Our study has some limitations. First, due to its observational design, it is not possible to establish causality. Second, we cannot exclude undetected bias in our analysis, either because of limitations in the assessment of functional status or because of changes in admission criteria during the pandemic. On the one hand, we only calculated the Barthel Index, since the clinical condition of the patients prevented a more exhaustive geriatric assessment; thus, our registry lacks data on some geriatric syndromes (falls, delirium, malnutrition, etc.). Third, the it is plausible that, in the context of an overloaded hospital system with limited availability of resources, only older adult patients with a good functional status were admitted during the first wave whereas more relaxed admission criteria were followed during the following waves, when the pressure on hospitals was lower. In support of the latter argument, we found that patients admitted after the first wave showed fewer clinical and laboratory criteria of severity and had a shorter duration of symptoms than patients hospitalized in the first wave. Fourth, we do not have data on the SARS-CoV-2 strains of patients hospitalized with COVID-19 and cannot rule out that the reduction in complications and mortality observed after the first wave may be at least partially explained by a lower virulence of SARS-CoV-2 in successive waves [57]. Finally, this study is limited to unvaccinated patients. Therefore, our conclusions are not able to be extrapolated to vaccinated populations.

Conclusions

In conclusion, we found a significant reduction in complications and mortality in older patients hospitalized with COVID-19 after the first wave in Spain.

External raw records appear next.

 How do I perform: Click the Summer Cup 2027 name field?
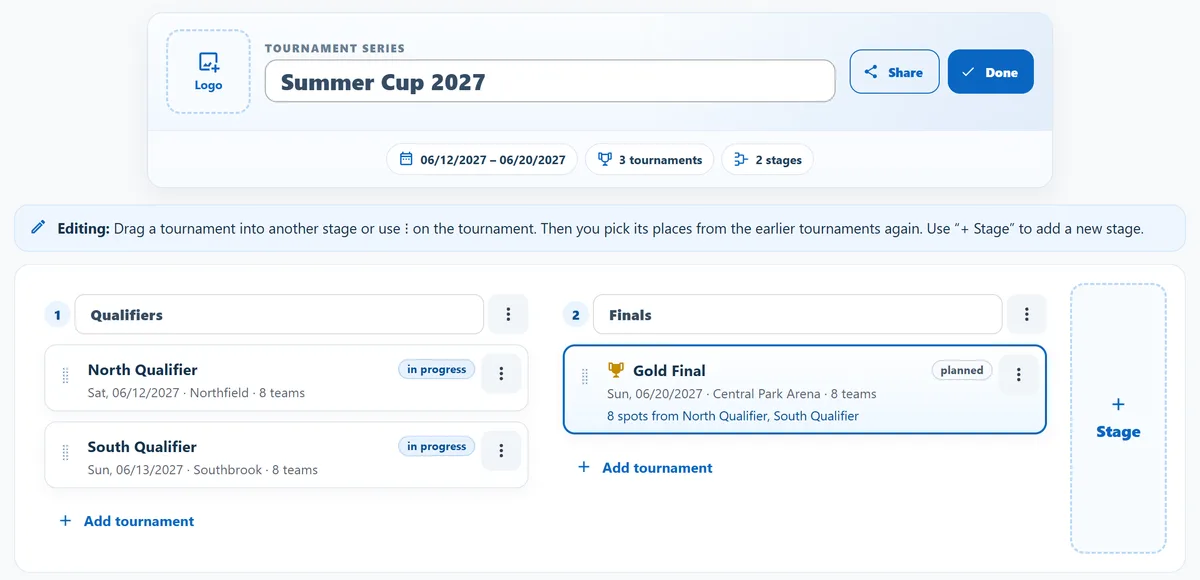(550, 81)
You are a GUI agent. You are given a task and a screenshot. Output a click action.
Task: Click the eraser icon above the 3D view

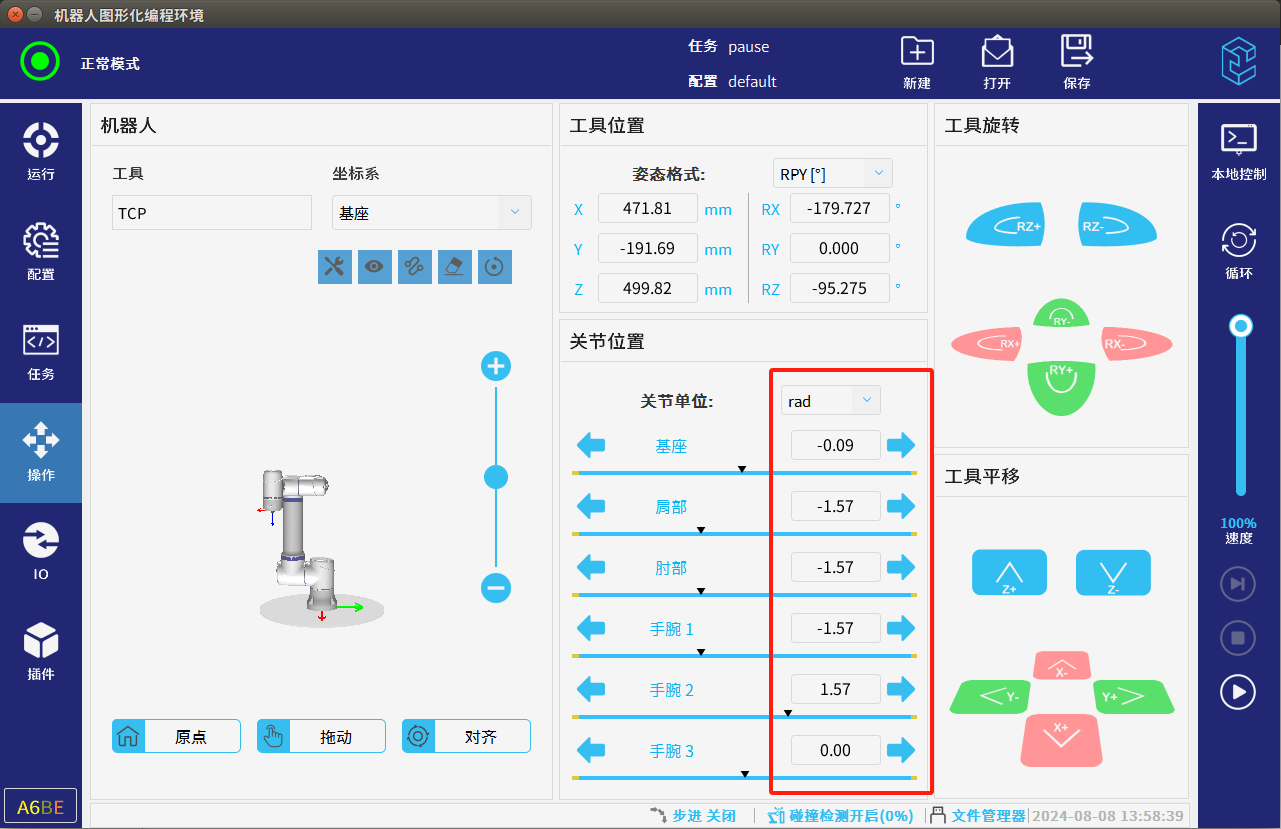pos(455,266)
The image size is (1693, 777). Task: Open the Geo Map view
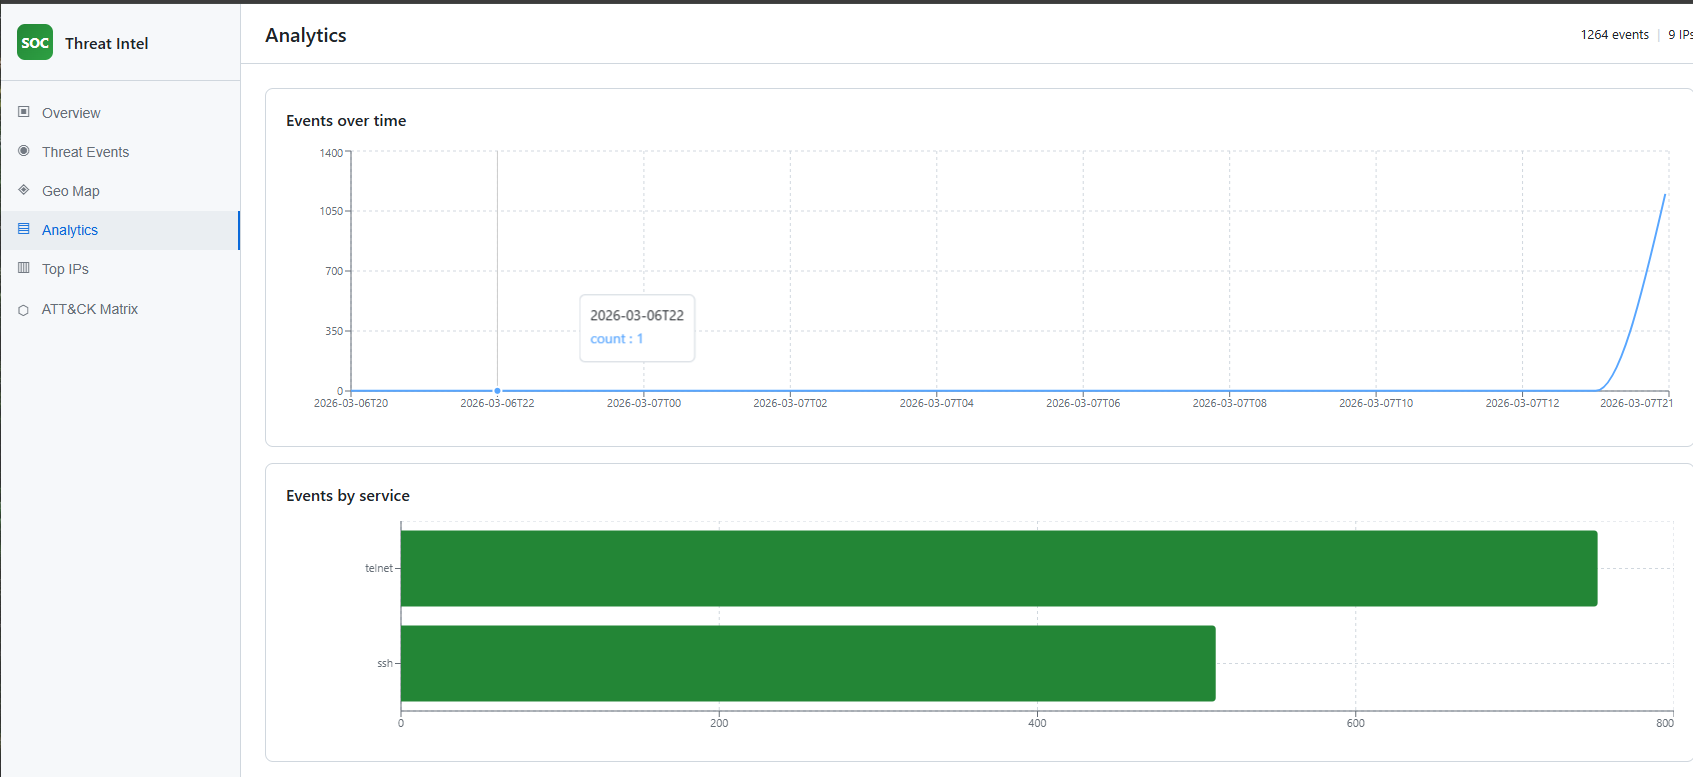click(70, 191)
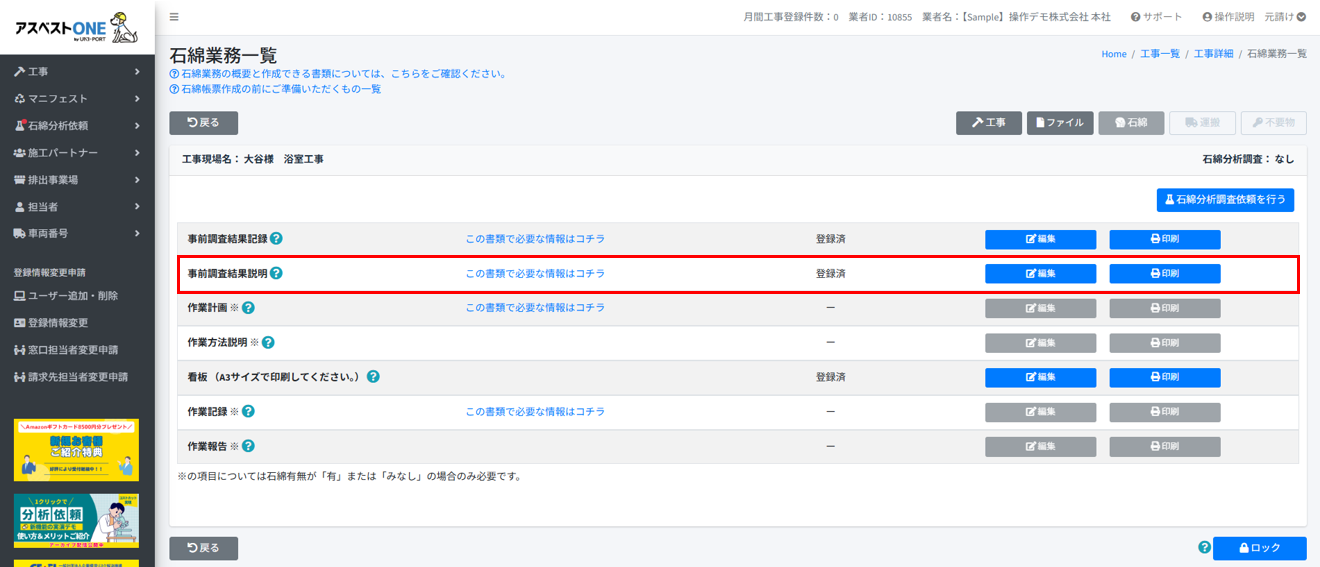
Task: Click help icon beside 事前調査結果説明
Action: (x=276, y=273)
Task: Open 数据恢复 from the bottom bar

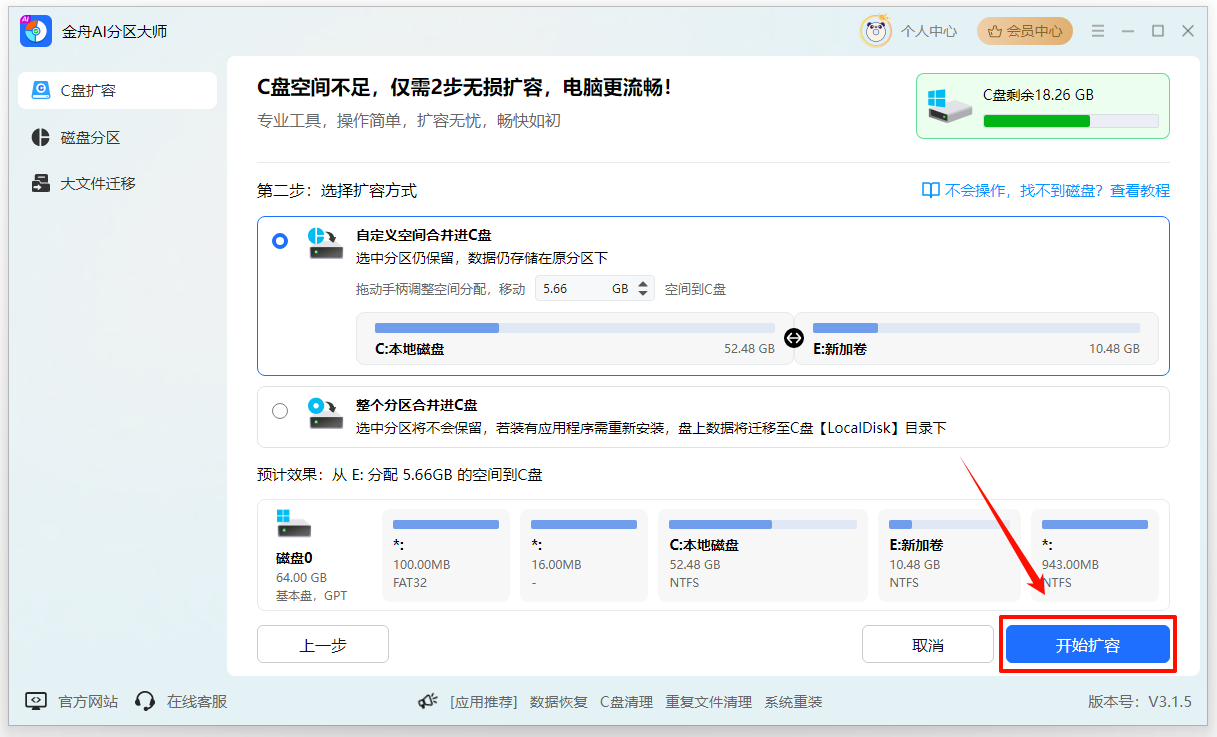Action: coord(558,701)
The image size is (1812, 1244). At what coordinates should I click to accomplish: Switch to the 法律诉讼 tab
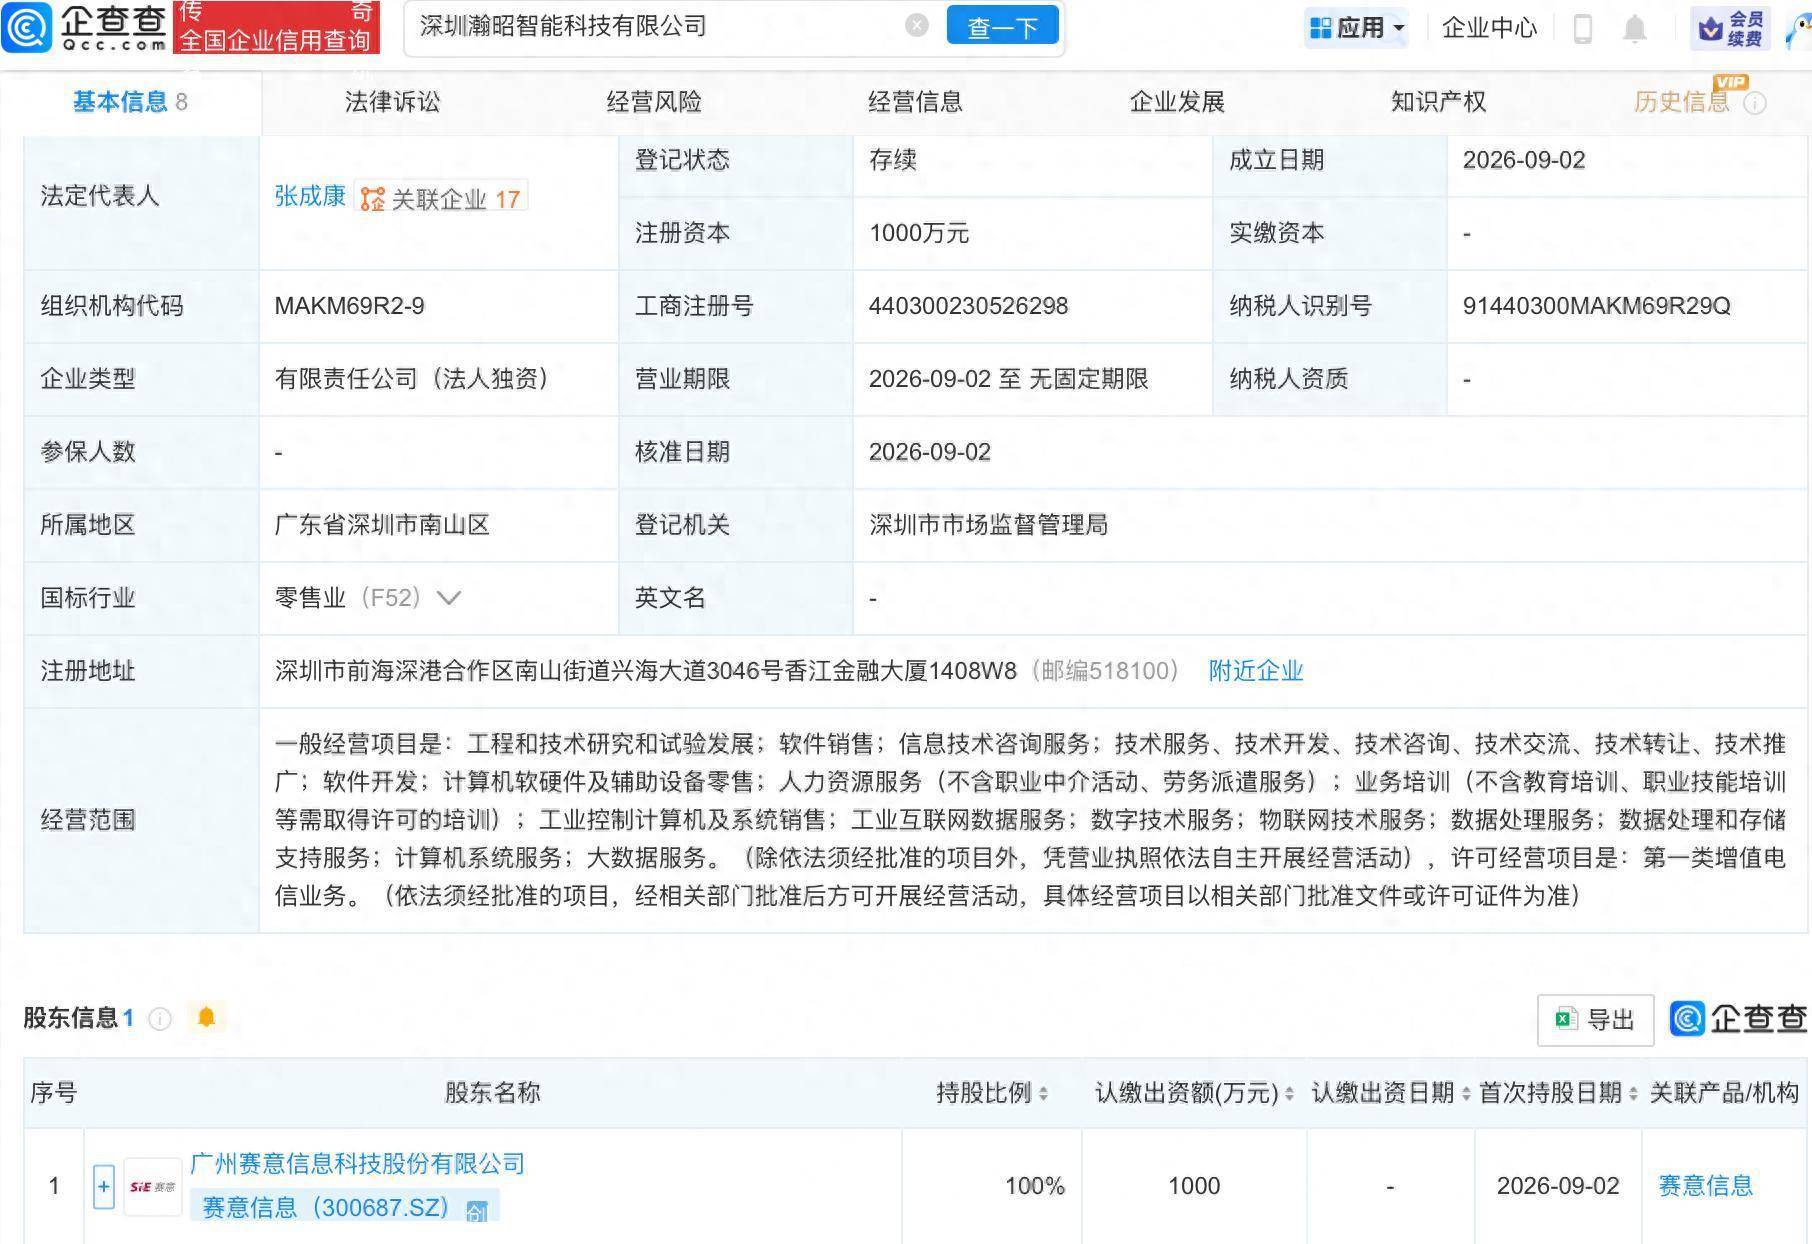392,102
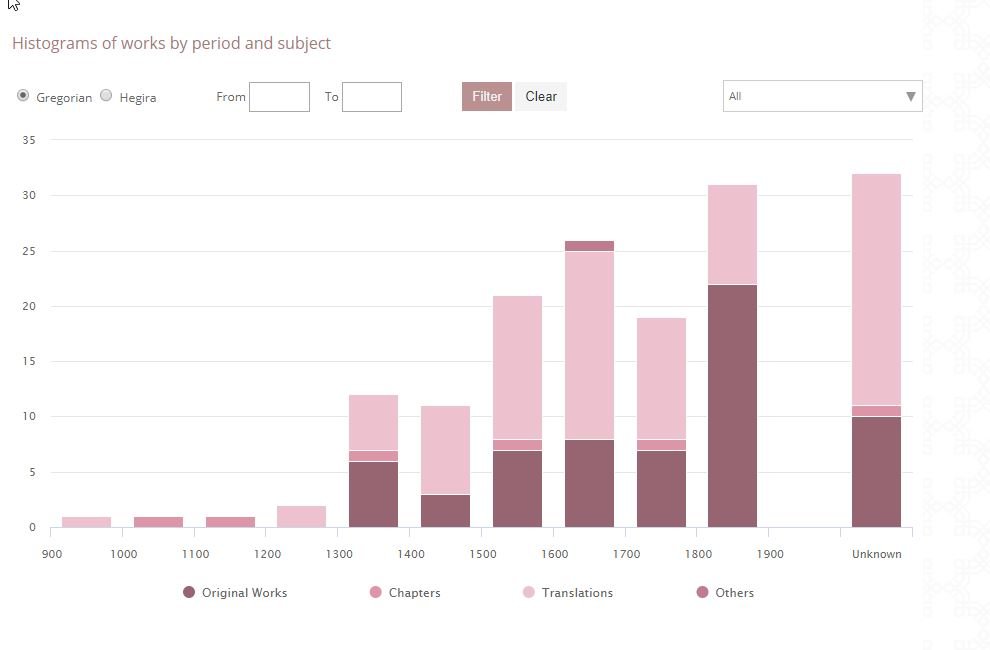Image resolution: width=990 pixels, height=650 pixels.
Task: Select the Gregorian radio button
Action: pos(23,96)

Our data suggest that both a greater availability of hospital resources and the use of more effective medical therapies may explain this improvement, although a possible reduction in SARS-CoV-2 virulence during successive waves cannot be ruled out.

Mortality in elderly patients declined after the first wave. This may have been due to a better understanding of the disease and the use of targeted treatments such as steroids in patients with hypoxemia. Going forward, precise risk stratification is needed in order to tailor optimal therapeutic interventions and continue to reduce SARS-CoV-2 mortality in elderly patients.